The M4A3E2 Sherman Jumbo called Cobra King was the first tank of the 37th Regiment of the 4th Armoured Division, Patton’s Third Army, to break the siege of Bastogne, on 26 December 1944. By way of propaganda, they labelled it on the left side of the glacis with the legend First in Bastogne in order to publish the photograph in the American press. The Belgian city, defended by the famous 101st Airborne Division, had been surrounded since 19 December by the troops of the Fifth Panzer Army. This powerful unit was commanded by the veteran general of armoured troops, Hasso von Manteuffel.
The M4A3E2 Sherman Jumbo
Faced with heavy losses of Sherman tanks from ambushes and the massive use of Panzerfaust during the fighting at the Normandy bocage, the Americans began to develop field solutions to better protect their tanks. These included the addition of sand bags as extra protection to the tank superstructure. This practice proved not to be very effective, as the heavy added weight ended up spoiling the undercarriage of the armoured vehicle.
At the same time, the American Army engineers developed a more viable solution: the assault trolley. This was a M4A3 Sherman with added armor plates in the glacis, with a special turret similar to the T23 with 76mm gun but with much more armor. Officially known as the M4A3E2 Jumbo, around 250 units were manufactured and entered service in September 1944, a few months before the Ardennes offensive. Although slow, its armour was highly appreciated by the crews that used it, usually in charge of opening the march of the American armoured columns along the roads of Northern Europe. Originally armed with the M3 75 mm gun, in February 1945 some 100 units were re-armed with the M1 76 mm (3-inch) gun.
M4A3E2 Sherman Jumbo in 1/72
The Sherman Jumbo that we have chosen to assemble is a 1/72 quick assembly model from Italeri. It is a fast kit that at the level of detail, comes quite fair, more directed to wargamers than to model makers. But being the only commercial plastic model in 1/72 scale of the Jumbo available in the market.So it is a good challenge for a modeler who likes the improvement and detailed work.
Many of the details of the model are quite rough: the headlights and their protections, the anchor points or the periscopes of the hatches and turret, among others.
To start the improvement work, we have looked in our Pandora’s Box for material left over from other Shermans, especially M4 pieces from Dragon, both in plastic and photo-etched. This is the case of the periscopes and their protections, the lower anchors for towing, the towing cable, the 50 cal heavy machine gun, the rear shelf for stowage, the track spare links, the gun barrel support for displacement… Some custom-made parts have also been made, such as the wooden board used to support the front stowage – complete with an ammunition box -, the anchors to lift the glacis and the turret using old paper clips, and the supports to fix the gasoline can and the HMG made of plasticard.
Painting the M4A3E2 Sherman Jumbo
The American olive drab base has been made by airbrush, using acrylic paints for modulation from AK Interactive. The technique has already been explained in other entries of this blog
M4A3E2 Sherman labelling
The American tank crews used to label the sides of the glacis with the nicknames they used to name their vehicles. In the case of the Cobra King, as we do not have available a custom decal, we had to solve the signage with Microscale water decals. In particular the US Armor Codes and Insignia WWII sheet, which includes a fairly comprehensive selection of white stars, letters and numbers to create the complete signage for any American vehicle of this period. One of the features of these decals is that they include several alphabets to allow any name to be created letter by letter. The work is meticulous, slow and tiring but the result is very good. On the other hand, the original factory yellow lettering has been handmade with a fine brush.

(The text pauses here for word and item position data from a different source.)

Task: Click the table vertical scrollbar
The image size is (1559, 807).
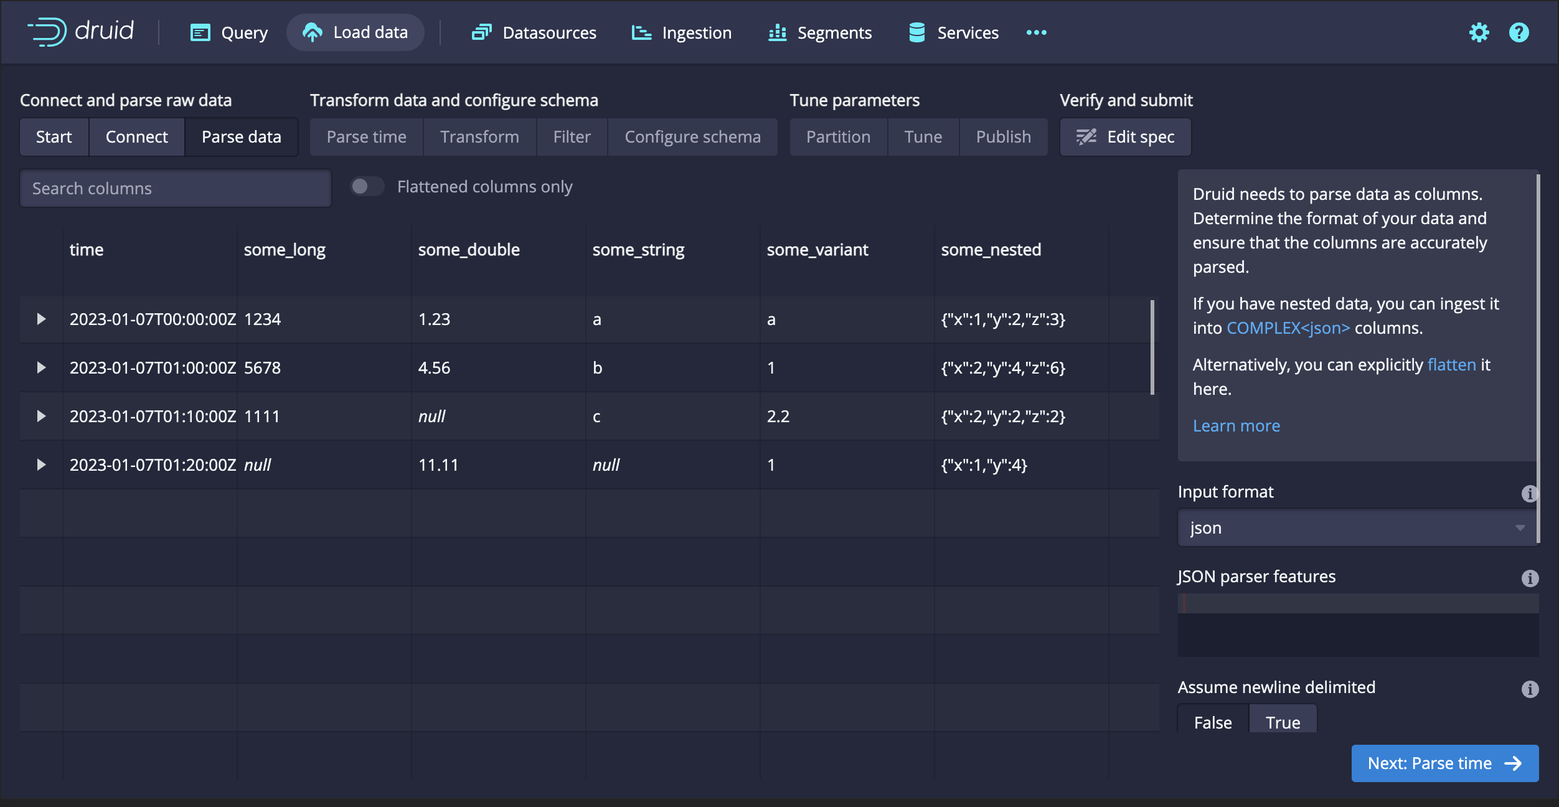Action: 1152,347
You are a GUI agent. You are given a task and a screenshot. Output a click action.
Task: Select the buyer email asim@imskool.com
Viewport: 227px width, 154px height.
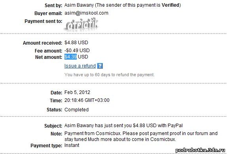pos(86,13)
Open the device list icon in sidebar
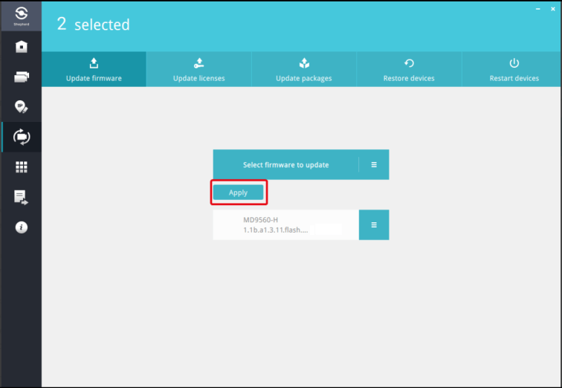The image size is (562, 388). (x=21, y=77)
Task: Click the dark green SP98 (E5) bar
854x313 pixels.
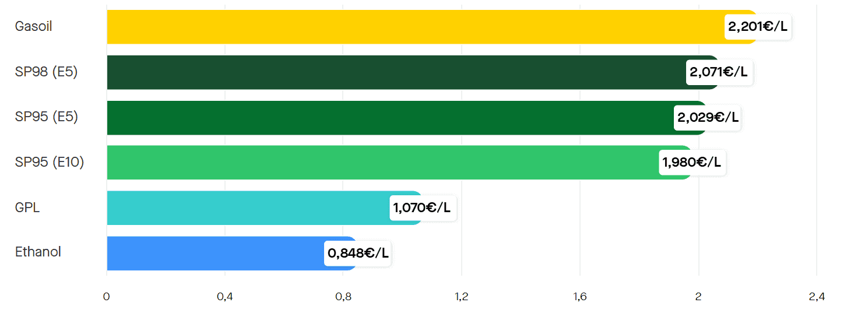Action: (396, 72)
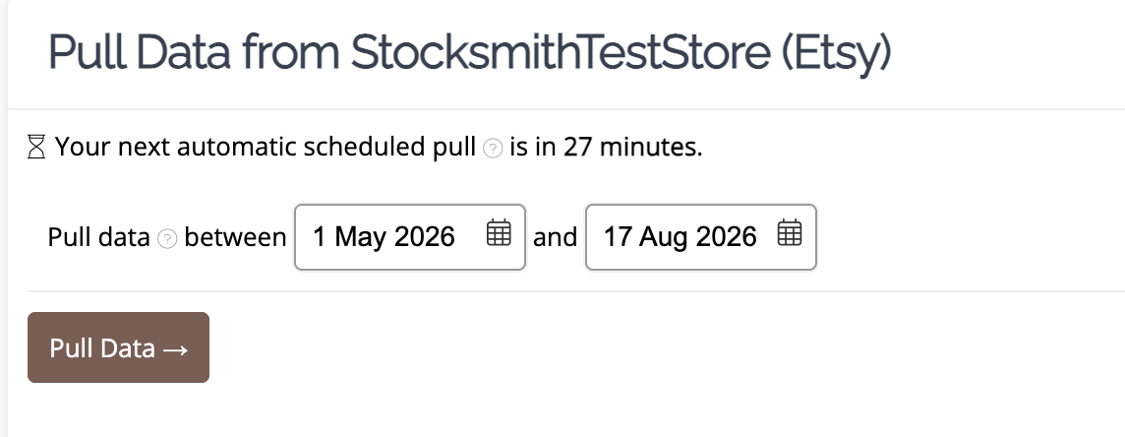Click the "Your next automatic" message text
Viewport: 1125px width, 437px height.
click(176, 147)
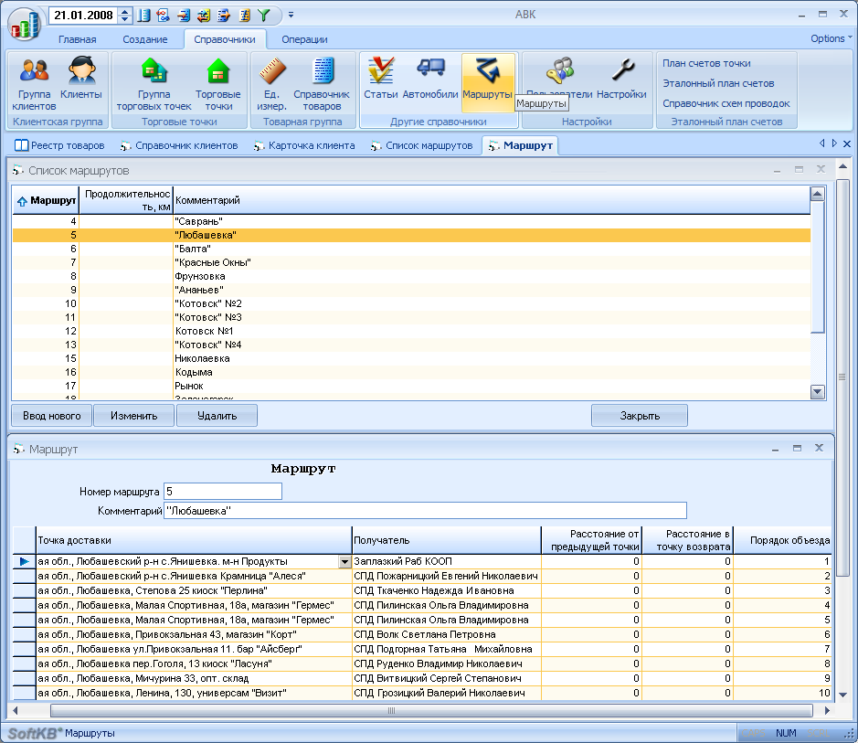Click the Удалить button
Screen dimensions: 858x743
[217, 416]
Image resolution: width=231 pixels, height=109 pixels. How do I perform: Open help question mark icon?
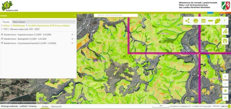point(224,21)
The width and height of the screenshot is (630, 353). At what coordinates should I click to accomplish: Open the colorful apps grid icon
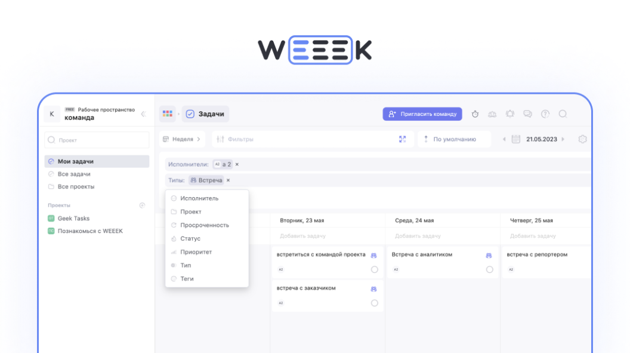pos(168,114)
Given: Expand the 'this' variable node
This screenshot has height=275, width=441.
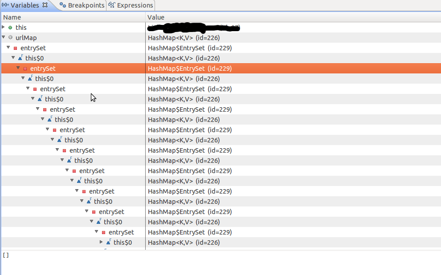Looking at the screenshot, I should (x=4, y=27).
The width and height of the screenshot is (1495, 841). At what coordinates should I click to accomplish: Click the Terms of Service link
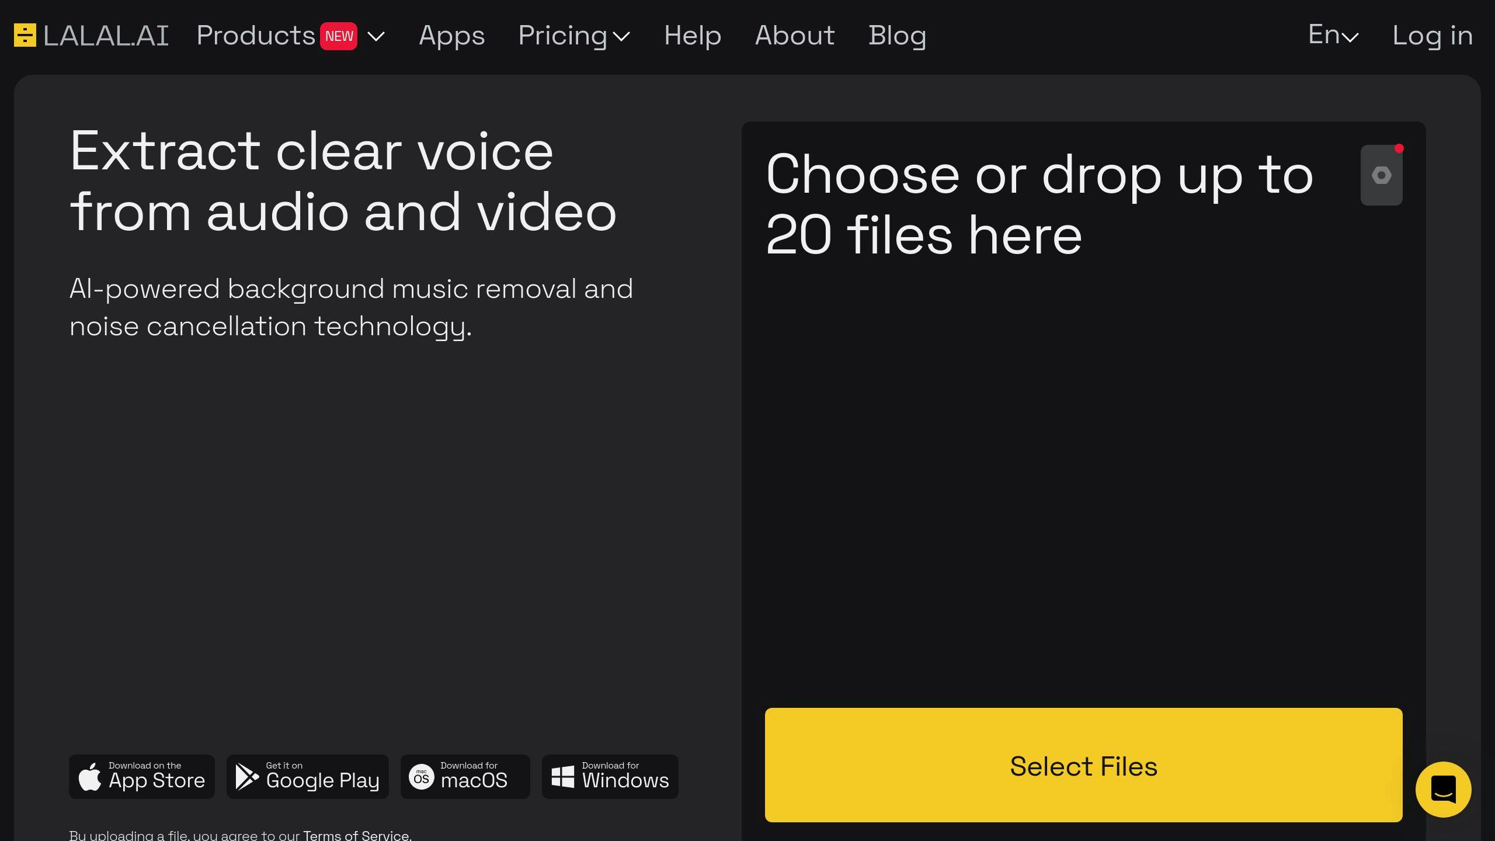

The labelling of First in Bastogne and the symbols of the 4th Armoured Division was carried out in two phases. Firstly, the texts were written with a white Staedtler watercolour pencil, trying to imitate the originals that can be seen in the famous photograph of the Cobra King.
The text is then reworked in pencil with a Off White acrylic with a brush. During this process some corrections have had to be made
Once the decals and lettering are finished, all the work is sealed with a layer of airbrush satin varnish and the tank is weathered to the modeler’s liking.
The snow-covered Jumbo
To finish the model, we need to give it a winter touch with a little snow. For this we have tried a product acquired in bulk in a model shop, without a defined brand. The powder that simulates snow is applied in small doses to some areas of the tank as it is not intended to be completely covered by snow. Once it is in place, with the help of a dropper, small amounts of white glue are applied. In this case we have used a special glue to stick soils and gravel of the model railway brand Busch. But if this product is not available, we can make our own white glue. To do this, we mix two parts of water with one part white glue, to which we can optionally add a little liquid soap to facilitate the final mix.
Once the whole set is dry, we can varnish it in matt with airbrush or spray can, and then we have our M4A3E2 Sherman Jumbo ready to liberate Bastogne.